24. The power under section 192 of the KMC Act, 1980, is extraordinary and

wide but not absolute and subject to couscous and fair exercise thereof.

Exercise thereof arbitrarily and without proper ground is subject to

judicial scrutiny thereof and also setting aside of the same in that case.

This power of the Municipal Commissioner under Section 192(1)(vi) is

extremely wide and can cover an unlimited period, irrespective of the

laws of limitation. The ratio decided in the case of Abdul Halim Gaznavi

Molla (supra) is squarely applicable in the facts and circumstances of

the instant case. It is not in each and every case the Municipal

Commissioner should exercise his discretion. This power is to be used

sparingly to rectify long standing errors.

25. According to the respondent/Corporation, neither of the parties have

ever disclosed before it about the lease agreement operating between the

parties. This fact is undisputed and therefore established in this case.

When in terms of the Court‟s order the respondent/Corporation

determines the proportionate taxes and surcharge payable by the

respondent/Bank, the same has dealt with the lease agreement as well

as the settlement arrived at between the parties before the Appeal Court.

This amounts to be the substantial and sufficient evidence as regards

error occurring in valuation of the property. Hence the authority has

considered for correction/modification/revision of valuation to be

necessary. In view of the facts and circumstances the Court does not find

any infirmity that the respondent authority in exercise of the

discretionary power under the aforesaid provision of law thought it

proper to revise the annual valuation of the property with effect from the

3rd quarter of 2006-2007. It is within the power of the respondent/KMC

to correct the valuation error, if any and this time it has exercised its

discretionary power just and properly, on the basis of sufficient evidence.

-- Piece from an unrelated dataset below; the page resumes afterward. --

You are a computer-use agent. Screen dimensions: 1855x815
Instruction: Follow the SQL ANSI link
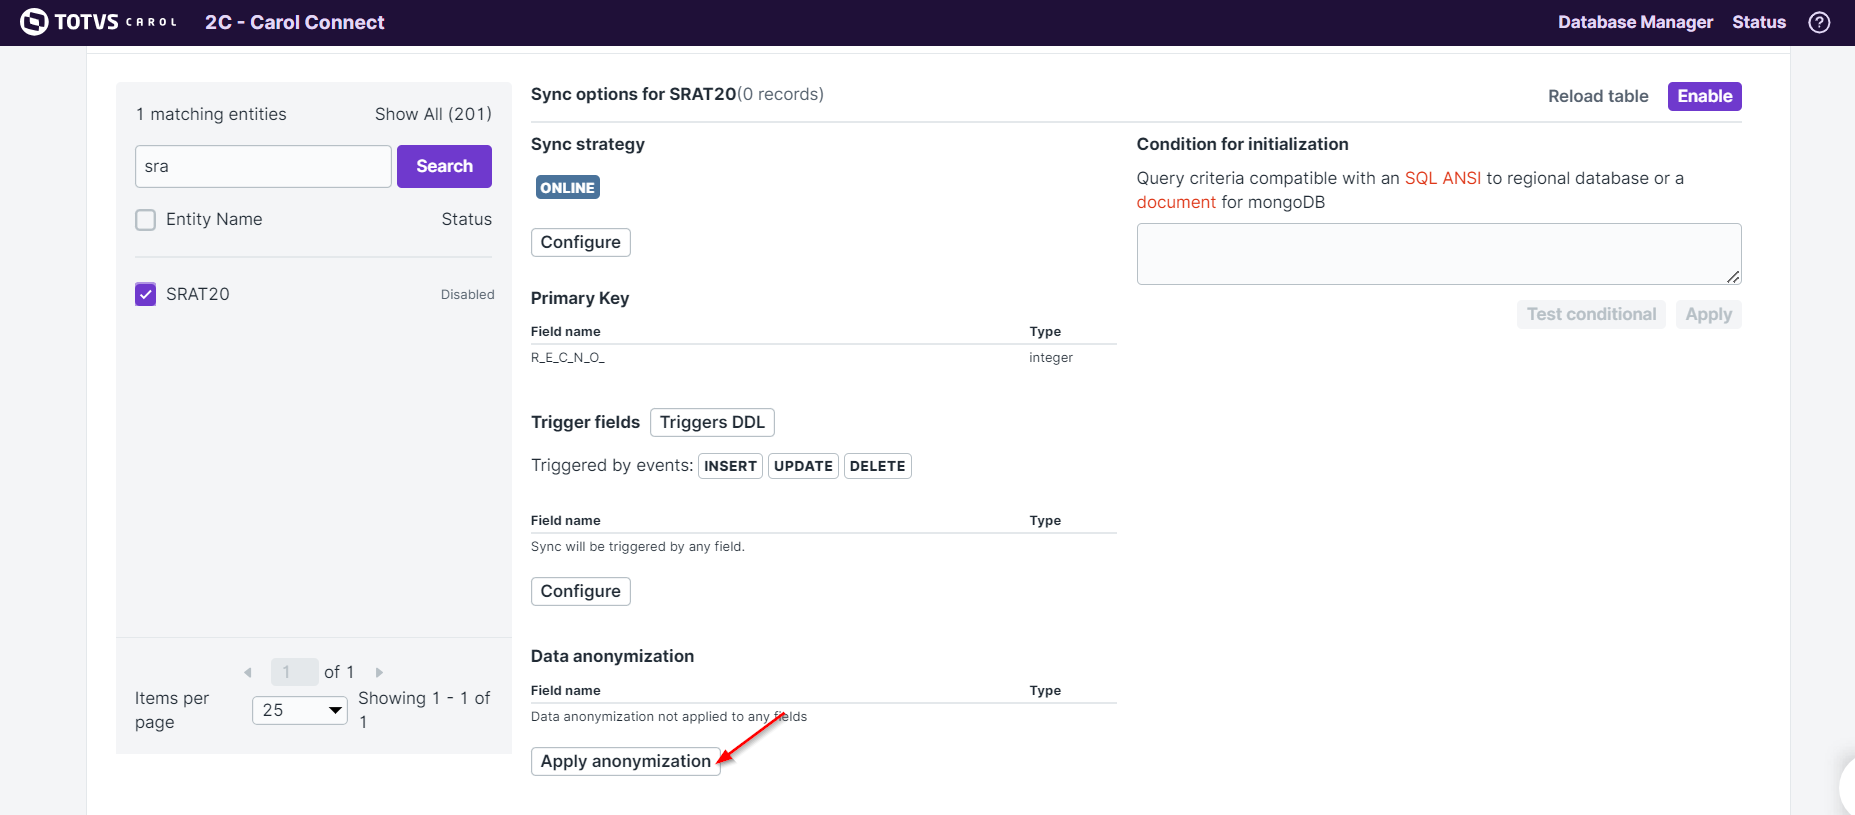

26. So far as the procedural aspect as challenged in this writ petition is

concerned, the Court finds that the respondent authority has proceeded

upon due issuance of notices and hearing of the parties. None of these

are denied or disputed in this case. Obviously, the writ petitioner has

disputed the final decision of the respondent of revision of the annual

valuation. However, the petitioner‟s dissatisfaction as to the decision of

the authority ipso facto is not enough to find non-consideration by the

authority of his objections. A reasonable opportunity of effective hearing

which includes consideration of objections raised if any, is what it takes

for the authority to observe the principles of natural justice in a

proceeding held by it. Failure of the said respondent authority to follow

the statutory procedure or the fundamental principles of natural justice

leading to procedural impropriety or any unfairness in the process is not

apparent here. So far as that aspect is taken care of by the said

respondent, no infirmity or illegality can be found as to the mode and

manner adopted in the process.

27. For the reasons as discussed above, this Court is unable to accept the

grounds pleaded or the argument made as satisfactory or sufficient. This

leads to the obvious conclusion that the instant writ petition is liable to

be dismissed.

28. Hence, the writ petition WPO 2235 of 2022 is dismissed, along with

applications pending, if any.

29. Urgent certified copy of this judgment, if applied for, be supplied to the

parties upon compliance with all requisite formalities.